To be clear, this deinterleave block has nothing to do with the bit deinterleaver used in DVB-S2 for 8PSK and beyond. Instead, it is used in the pipeline responsible for converting the IQ format when reading an IQ file or receiving via a file descriptor. The blocks you mentioned (deinterleave and uchar_to_float) are not used at all when receiving IQ samples via an RTL-SDR or USRP.
The assumption is that the IQ file (or analogous input via file descriptor) has I and Q samples represented by interleaved chars. However, the flowgraph processes complex numbers (type gr_complex
), not chars, so they must be converted back to a complex stream. See the pipeline here: https://github.com/igorauad/gr-dvbs2rx/blob/master/apps/dvbs2-rx#L466
I guess these blocks were simply not implemented for speed. You could get rid of them and try again.
One way to get rid of these blocks is by saving the IQ file in a different format. It seems interleaved I/Q chars is the typical format, but it is not mandatory. The Tx side implements the opposite to convert complex numbers to I/Q chars, see here: https://github.com/igorauad/gr-dvbs2rx/blob/master/apps/dvbs2-tx#L101
The pipeline is like so:
In the code, it is:
complex_to_float_0 = blocks.complex_to_float(1)
multiply_const_0 = blocks.multiply_const_ff(128)
multiply_const_1 = blocks.multiply_const_ff(128)

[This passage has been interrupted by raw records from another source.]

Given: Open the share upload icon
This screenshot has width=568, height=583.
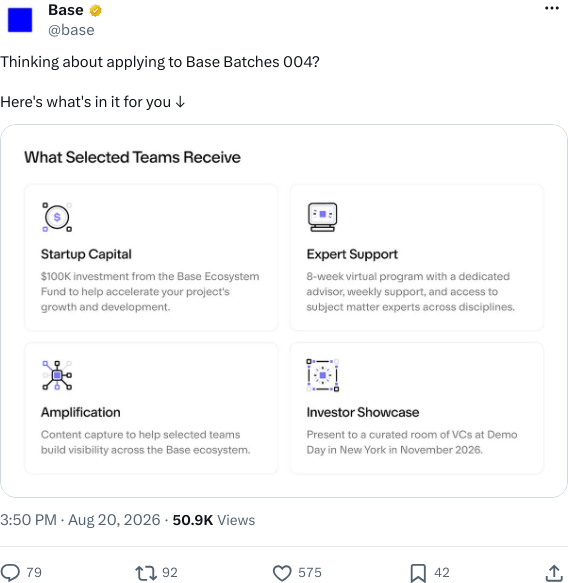Looking at the screenshot, I should tap(554, 573).
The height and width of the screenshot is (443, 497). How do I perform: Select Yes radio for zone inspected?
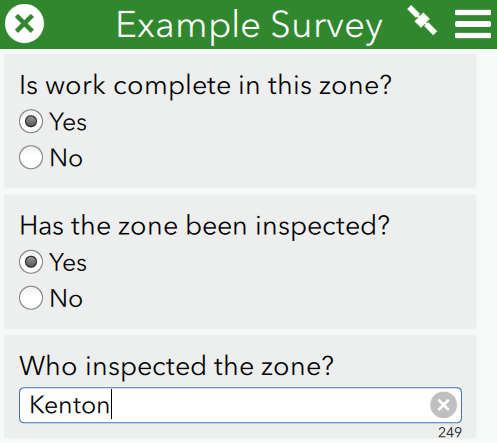31,262
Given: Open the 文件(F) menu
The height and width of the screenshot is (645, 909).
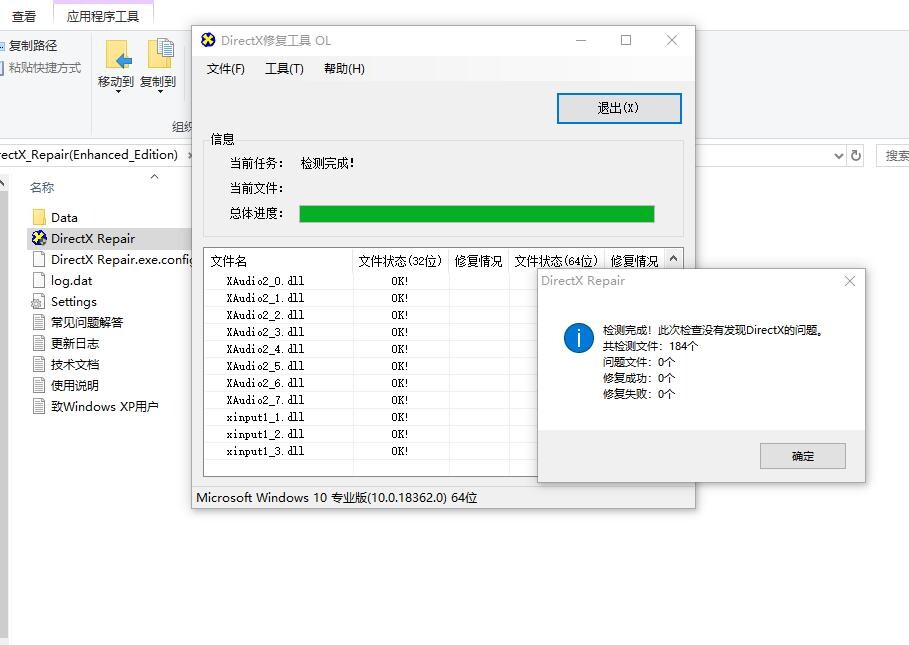Looking at the screenshot, I should [x=225, y=69].
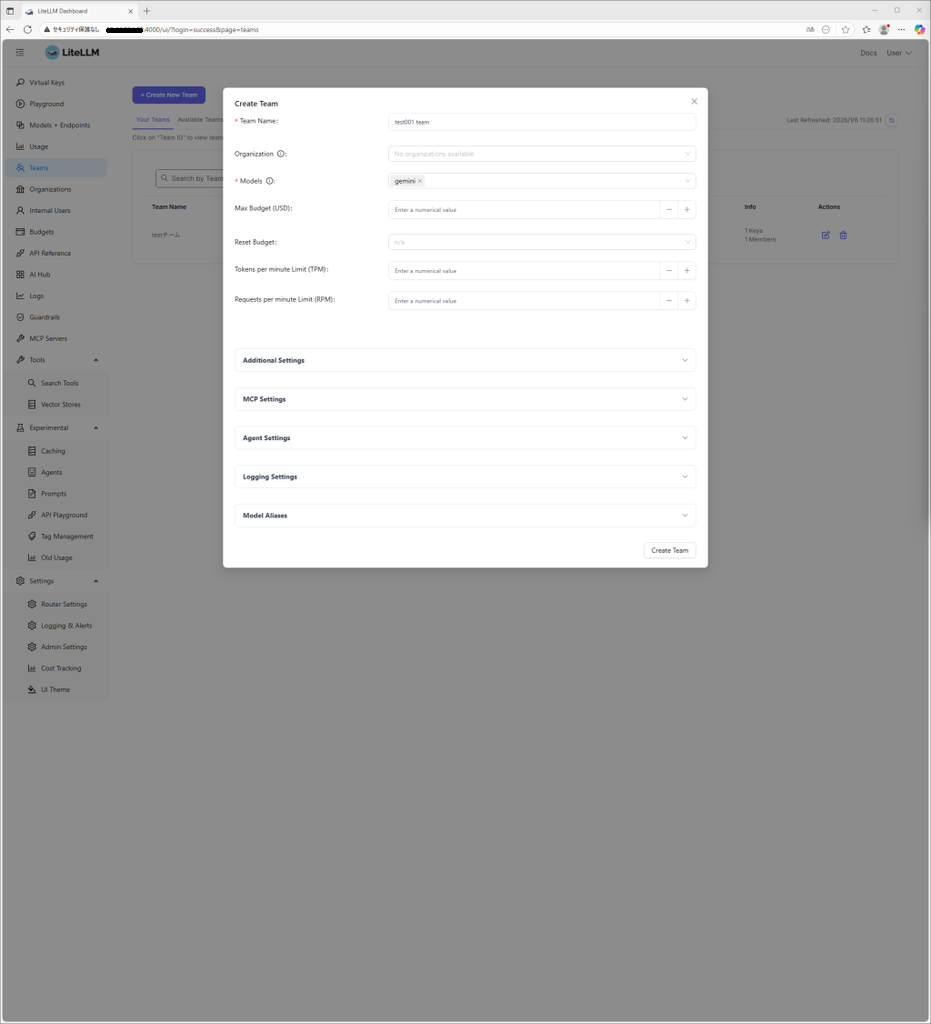Expand the Additional Settings section
The width and height of the screenshot is (931, 1024).
pos(465,360)
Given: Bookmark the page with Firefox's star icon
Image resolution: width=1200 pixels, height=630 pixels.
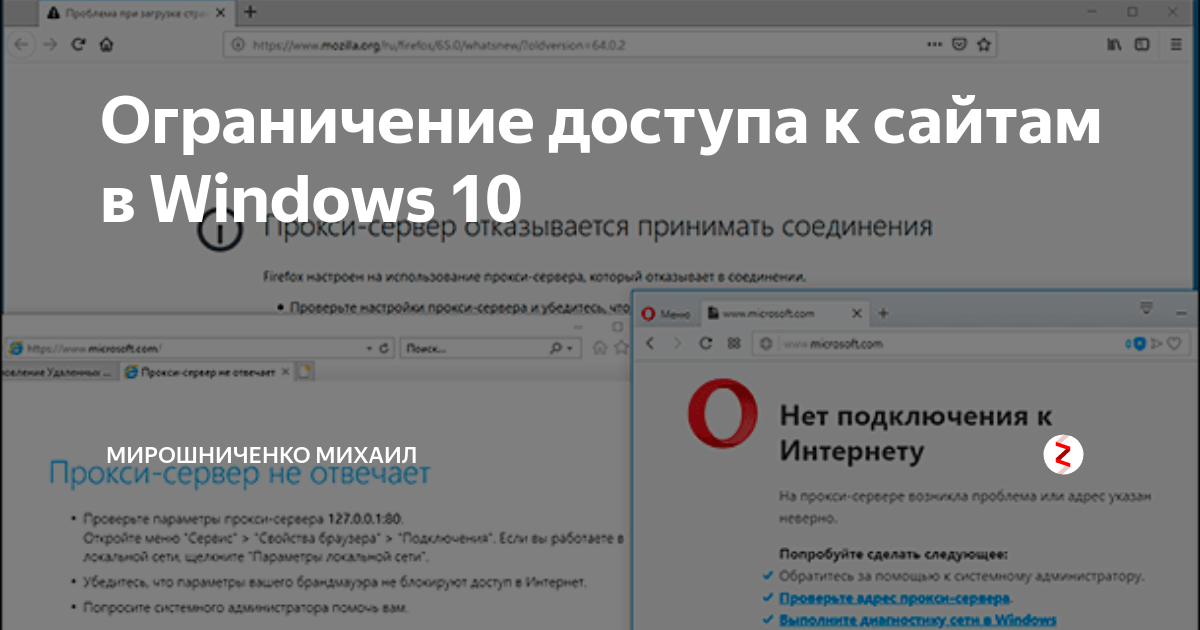Looking at the screenshot, I should (x=985, y=44).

add_const_0 = blocks.add_const_ff(127)
add_const_1 = blocks.add_const_ff(127)
float_to_uchar_0 = blocks.float_to_uchar()
float_to_uchar_1 = blocks.float_to_uchar()
interleaver = blocks.interleave(gr.sizeof_char, 1)

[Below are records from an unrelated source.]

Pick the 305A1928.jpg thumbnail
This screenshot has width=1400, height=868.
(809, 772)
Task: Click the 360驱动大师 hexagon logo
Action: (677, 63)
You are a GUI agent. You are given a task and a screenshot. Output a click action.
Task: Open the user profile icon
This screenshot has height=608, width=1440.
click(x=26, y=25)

This chain could be entirely bypassed if the file sink (here) took a complex input instead of a char input. That is, with a change like the following on dvbs2-tx
:
@@ -98,29 +98,14 @@ class dvbs2_tx(gr.top_block):
# Convert the complex IQ stream into an interleaved uchar stream.
throttle = blocks.throttle(gr.sizeof_gr_complex, self.samp_rate,
True)
- complex_to_float_0 = blocks.complex_to_float(1)

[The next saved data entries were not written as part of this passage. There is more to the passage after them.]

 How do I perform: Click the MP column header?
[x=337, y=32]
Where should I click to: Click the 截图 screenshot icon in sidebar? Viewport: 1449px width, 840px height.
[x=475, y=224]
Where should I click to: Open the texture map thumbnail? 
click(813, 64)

- multiply_const_0 = blocks.multiply_const_ff(128)
- multiply_const_1 = blocks.multiply_const_ff(128)
- add_const_0 = blocks.add_const_ff(127)
- add_const_1 = blocks.add_const_ff(127)
- float_to_uchar_0 = blocks.float_to_uchar()
- float_to_uchar_1 = blocks.float_to_uchar()
- interleaver = blocks.interleave(gr.sizeof_char, 1)
if (self.sink == "fd"):
file_or_fd_sink = blocks.file_descriptor_sink(
- gr.sizeof_char, self.out_fd)
+ gr.sizeof_gr_complex, self.out_fd)
else:
- file_or_fd_sink = blocks.file_sink(gr.sizeof_char,
+ file_or_fd_sink = blocks.file_sink(gr.sizeof_gr_char,
self.out_file)
- self.connect((throttle, 0), (complex_to_float_0, 0))
- self.connect((complex_to_float_0, 0), (multiply_const_0, 0))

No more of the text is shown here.